**Instructions to follow**
Each line must appear in the answer exactly as it does in the data.

──────────

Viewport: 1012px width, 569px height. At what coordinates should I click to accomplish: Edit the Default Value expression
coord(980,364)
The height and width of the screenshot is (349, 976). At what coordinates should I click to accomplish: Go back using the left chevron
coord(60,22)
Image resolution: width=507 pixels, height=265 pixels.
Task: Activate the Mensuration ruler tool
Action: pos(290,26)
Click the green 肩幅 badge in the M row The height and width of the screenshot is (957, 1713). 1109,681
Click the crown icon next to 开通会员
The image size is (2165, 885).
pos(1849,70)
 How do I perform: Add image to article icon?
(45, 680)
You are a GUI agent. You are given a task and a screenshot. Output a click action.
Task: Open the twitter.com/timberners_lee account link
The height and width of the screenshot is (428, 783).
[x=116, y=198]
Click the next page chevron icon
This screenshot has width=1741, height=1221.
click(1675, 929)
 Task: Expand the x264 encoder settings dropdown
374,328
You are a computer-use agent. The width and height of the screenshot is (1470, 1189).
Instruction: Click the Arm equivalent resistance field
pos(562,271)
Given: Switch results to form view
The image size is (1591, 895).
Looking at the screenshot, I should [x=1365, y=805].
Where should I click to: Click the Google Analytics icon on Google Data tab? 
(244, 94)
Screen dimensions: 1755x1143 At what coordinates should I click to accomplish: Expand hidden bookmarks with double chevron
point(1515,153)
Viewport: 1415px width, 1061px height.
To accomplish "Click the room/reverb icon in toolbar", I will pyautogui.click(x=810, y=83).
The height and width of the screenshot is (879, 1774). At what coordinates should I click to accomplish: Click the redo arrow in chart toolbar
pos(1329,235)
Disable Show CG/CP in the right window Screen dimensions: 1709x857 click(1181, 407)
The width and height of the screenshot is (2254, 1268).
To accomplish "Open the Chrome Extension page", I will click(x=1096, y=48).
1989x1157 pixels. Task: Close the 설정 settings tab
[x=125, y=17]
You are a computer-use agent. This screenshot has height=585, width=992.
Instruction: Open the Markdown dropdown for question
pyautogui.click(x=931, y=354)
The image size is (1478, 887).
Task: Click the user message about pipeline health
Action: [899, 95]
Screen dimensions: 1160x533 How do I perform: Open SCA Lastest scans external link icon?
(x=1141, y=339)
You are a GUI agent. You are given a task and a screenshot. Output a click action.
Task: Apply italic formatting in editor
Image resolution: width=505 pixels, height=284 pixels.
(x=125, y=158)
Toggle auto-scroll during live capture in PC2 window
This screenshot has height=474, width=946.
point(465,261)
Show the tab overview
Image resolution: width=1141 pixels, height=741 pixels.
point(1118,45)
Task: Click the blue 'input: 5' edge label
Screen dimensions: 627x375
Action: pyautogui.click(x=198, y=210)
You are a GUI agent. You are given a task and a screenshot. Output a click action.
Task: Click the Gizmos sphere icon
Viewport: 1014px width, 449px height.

──────────

**Worked solution**
Viewport: 1012px width, 569px height. At what coordinates should I click to accomplish: Edit the Default Value expression
coord(980,364)
The height and width of the screenshot is (349, 976). At what coordinates should I click to accomplish: Go back using the left chevron
coord(60,22)
Image resolution: width=507 pixels, height=265 pixels.
Task: Activate the Mensuration ruler tool
Action: pos(290,26)
Click the green 肩幅 badge in the M row The height and width of the screenshot is (957, 1713). 1109,681
Click the crown icon next to 开通会员
The image size is (2165, 885).
pos(1849,70)
 How do I perform: Add image to article icon?
(45, 680)
You are a GUI agent. You are given a task and a screenshot. Output a click action.
Task: Open the twitter.com/timberners_lee account link
The height and width of the screenshot is (428, 783).
[x=116, y=198]
Click the next page chevron icon
This screenshot has width=1741, height=1221.
click(1675, 929)
 Task: Expand the x264 encoder settings dropdown
374,328
You are a computer-use agent. The width and height of the screenshot is (1470, 1189).
Instruction: Click the Arm equivalent resistance field
pos(562,271)
Given: Switch results to form view
The image size is (1591, 895).
Looking at the screenshot, I should [x=1365, y=805].
Where should I click to: Click the Google Analytics icon on Google Data tab? 
(244, 94)
Screen dimensions: 1755x1143 At what coordinates should I click to accomplish: Expand hidden bookmarks with double chevron
point(1515,153)
Viewport: 1415px width, 1061px height.
To accomplish "Click the room/reverb icon in toolbar", I will pyautogui.click(x=810, y=83).
The height and width of the screenshot is (879, 1774). At what coordinates should I click to accomplish: Click the redo arrow in chart toolbar
pos(1329,235)
Disable Show CG/CP in the right window Screen dimensions: 1709x857 click(1181, 407)
The width and height of the screenshot is (2254, 1268).
To accomplish "Open the Chrome Extension page", I will click(x=1096, y=48).
1989x1157 pixels. Task: Close the 설정 settings tab
[x=125, y=17]
You are a computer-use agent. This screenshot has height=585, width=992.
Instruction: Open the Markdown dropdown for question
pyautogui.click(x=931, y=354)
The image size is (1478, 887).
Task: Click the user message about pipeline health
Action: [899, 95]
Screen dimensions: 1160x533 How do I perform: Open SCA Lastest scans external link icon?
(x=1141, y=339)
You are a GUI agent. You are given a task and a screenshot. Output a click action.
Task: Apply italic formatting in editor
Image resolution: width=505 pixels, height=284 pixels.
(x=125, y=158)
Toggle auto-scroll during live capture in PC2 window
This screenshot has height=474, width=946.
point(465,261)
Show the tab overview
Image resolution: width=1141 pixels, height=741 pixels.
point(1118,45)
Task: Click the blue 'input: 5' edge label
Screen dimensions: 627x375
Action: pyautogui.click(x=198, y=210)
You are a GUI agent. You are given a task and a screenshot. Output a click action.
Task: Click the Gizmos sphere icon
Viewport: 1014px width, 449px height.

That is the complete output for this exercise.